_OBJETIVO DEL EJERCICIO_: Edita los registros desde el comienzo hasta la línea que contiene "Click the settings", incluida, cambiando "Select" por "Pick" sin tocar nada más. Devuelve solo esas líneas ya modificadas.
>>>
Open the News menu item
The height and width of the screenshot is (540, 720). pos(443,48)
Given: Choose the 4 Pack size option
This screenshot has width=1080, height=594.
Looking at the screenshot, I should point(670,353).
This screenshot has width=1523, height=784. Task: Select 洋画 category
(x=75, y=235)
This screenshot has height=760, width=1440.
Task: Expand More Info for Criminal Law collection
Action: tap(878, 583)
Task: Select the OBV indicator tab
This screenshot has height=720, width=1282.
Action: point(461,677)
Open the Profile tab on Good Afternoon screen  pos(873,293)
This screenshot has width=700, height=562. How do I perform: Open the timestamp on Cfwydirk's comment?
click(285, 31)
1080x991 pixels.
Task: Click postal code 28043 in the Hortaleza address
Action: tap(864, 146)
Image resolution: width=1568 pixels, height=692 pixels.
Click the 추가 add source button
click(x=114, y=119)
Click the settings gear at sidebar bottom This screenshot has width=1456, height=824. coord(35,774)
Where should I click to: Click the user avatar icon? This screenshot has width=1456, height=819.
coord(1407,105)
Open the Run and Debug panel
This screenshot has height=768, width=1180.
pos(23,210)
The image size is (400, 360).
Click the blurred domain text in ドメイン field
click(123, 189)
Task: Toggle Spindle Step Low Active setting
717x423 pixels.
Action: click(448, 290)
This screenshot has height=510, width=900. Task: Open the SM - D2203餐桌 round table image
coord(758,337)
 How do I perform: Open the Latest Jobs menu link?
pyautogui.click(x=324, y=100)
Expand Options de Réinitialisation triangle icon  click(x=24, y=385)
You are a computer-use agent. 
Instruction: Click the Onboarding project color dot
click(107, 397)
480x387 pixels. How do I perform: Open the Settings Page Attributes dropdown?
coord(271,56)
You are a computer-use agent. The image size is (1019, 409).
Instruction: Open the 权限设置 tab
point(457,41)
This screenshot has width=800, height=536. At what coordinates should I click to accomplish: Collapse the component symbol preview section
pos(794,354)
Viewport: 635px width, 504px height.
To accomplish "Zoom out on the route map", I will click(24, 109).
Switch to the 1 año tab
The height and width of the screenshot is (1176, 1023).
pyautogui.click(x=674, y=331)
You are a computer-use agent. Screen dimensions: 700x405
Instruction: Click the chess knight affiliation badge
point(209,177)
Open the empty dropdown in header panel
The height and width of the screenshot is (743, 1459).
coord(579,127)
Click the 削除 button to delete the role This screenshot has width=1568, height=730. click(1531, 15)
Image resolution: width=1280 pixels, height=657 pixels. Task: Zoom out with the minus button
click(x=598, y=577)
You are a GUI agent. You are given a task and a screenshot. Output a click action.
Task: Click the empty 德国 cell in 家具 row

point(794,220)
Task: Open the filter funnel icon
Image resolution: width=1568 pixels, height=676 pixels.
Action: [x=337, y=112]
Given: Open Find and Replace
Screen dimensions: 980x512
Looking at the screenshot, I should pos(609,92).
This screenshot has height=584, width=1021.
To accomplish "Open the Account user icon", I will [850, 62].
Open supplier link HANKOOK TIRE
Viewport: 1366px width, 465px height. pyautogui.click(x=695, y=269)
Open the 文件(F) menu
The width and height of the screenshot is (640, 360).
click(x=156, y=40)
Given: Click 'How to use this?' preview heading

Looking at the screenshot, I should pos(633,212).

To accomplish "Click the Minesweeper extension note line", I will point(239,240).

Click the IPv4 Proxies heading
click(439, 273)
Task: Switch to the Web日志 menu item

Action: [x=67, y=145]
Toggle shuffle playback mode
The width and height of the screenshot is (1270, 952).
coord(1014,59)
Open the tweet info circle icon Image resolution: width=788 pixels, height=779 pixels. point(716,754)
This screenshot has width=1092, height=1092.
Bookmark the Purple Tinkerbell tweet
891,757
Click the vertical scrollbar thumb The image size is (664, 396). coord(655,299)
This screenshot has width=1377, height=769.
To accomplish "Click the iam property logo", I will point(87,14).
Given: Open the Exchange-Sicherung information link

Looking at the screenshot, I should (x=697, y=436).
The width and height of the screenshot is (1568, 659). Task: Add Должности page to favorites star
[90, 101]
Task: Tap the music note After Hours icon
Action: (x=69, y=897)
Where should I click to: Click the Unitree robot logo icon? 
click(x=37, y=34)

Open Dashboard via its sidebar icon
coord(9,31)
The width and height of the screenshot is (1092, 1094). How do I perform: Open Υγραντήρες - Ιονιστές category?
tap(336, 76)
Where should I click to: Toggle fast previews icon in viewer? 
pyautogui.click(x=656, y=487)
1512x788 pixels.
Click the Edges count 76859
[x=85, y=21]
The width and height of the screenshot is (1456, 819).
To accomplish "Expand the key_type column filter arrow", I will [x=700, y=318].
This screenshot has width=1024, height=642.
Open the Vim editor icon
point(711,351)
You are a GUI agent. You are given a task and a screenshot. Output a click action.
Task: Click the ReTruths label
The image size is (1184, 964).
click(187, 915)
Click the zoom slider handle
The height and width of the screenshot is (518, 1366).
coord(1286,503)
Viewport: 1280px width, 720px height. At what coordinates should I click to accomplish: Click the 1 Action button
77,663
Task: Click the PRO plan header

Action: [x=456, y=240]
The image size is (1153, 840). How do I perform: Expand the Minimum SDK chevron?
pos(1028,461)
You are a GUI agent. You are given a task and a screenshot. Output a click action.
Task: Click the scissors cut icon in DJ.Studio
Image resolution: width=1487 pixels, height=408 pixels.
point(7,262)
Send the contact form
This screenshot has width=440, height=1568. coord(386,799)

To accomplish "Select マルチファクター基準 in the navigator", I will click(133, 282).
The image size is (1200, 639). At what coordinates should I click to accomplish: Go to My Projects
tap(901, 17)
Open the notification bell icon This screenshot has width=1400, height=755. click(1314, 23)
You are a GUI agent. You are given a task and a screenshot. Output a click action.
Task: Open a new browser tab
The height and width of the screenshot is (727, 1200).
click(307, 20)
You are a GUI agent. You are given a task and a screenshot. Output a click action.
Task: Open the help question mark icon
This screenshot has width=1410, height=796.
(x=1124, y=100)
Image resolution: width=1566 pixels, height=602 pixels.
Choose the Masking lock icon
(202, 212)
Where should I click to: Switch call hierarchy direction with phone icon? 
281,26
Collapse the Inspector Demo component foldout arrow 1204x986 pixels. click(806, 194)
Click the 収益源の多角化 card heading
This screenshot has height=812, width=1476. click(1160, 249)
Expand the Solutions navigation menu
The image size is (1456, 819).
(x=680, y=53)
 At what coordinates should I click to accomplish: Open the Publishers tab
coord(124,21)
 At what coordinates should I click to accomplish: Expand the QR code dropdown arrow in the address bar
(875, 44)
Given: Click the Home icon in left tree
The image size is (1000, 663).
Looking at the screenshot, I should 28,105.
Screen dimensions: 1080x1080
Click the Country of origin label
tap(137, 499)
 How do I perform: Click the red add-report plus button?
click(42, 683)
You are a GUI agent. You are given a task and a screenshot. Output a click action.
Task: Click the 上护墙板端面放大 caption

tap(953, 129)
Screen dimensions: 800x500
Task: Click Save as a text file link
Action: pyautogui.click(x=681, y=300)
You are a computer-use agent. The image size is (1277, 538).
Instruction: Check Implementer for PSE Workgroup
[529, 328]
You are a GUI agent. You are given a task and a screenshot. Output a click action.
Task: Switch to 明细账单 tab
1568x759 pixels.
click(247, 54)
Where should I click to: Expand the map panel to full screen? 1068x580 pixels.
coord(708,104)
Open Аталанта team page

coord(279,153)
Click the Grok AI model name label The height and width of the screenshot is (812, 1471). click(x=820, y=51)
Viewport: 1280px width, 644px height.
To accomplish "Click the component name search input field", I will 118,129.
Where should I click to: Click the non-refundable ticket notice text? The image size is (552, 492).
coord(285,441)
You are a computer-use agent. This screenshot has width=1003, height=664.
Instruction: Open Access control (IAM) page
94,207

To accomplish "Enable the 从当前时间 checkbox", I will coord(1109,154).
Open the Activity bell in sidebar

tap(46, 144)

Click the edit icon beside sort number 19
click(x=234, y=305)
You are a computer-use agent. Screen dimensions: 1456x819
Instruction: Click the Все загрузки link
<<<
_RESULTADO DEL EJERCICIO_:
Open the News menu item
The height and width of the screenshot is (540, 720). pos(443,48)
Given: Choose the 4 Pack size option
This screenshot has width=1080, height=594.
Looking at the screenshot, I should point(670,353).
This screenshot has width=1523, height=784. Task: Pick 洋画 category
(x=75, y=235)
This screenshot has height=760, width=1440.
Task: Expand More Info for Criminal Law collection
Action: tap(878, 583)
Task: Pick the OBV indicator tab
This screenshot has height=720, width=1282.
Action: point(461,677)
Open the Profile tab on Good Afternoon screen  pos(873,293)
This screenshot has width=700, height=562. How do I perform: Open the timestamp on Cfwydirk's comment?
click(285, 31)
1080x991 pixels.
Task: Click postal code 28043 in the Hortaleza address
Action: tap(864, 146)
Image resolution: width=1568 pixels, height=692 pixels.
Click the 추가 add source button
click(x=114, y=119)
Click the settings gear at sidebar bottom This screenshot has width=1456, height=824. coord(35,774)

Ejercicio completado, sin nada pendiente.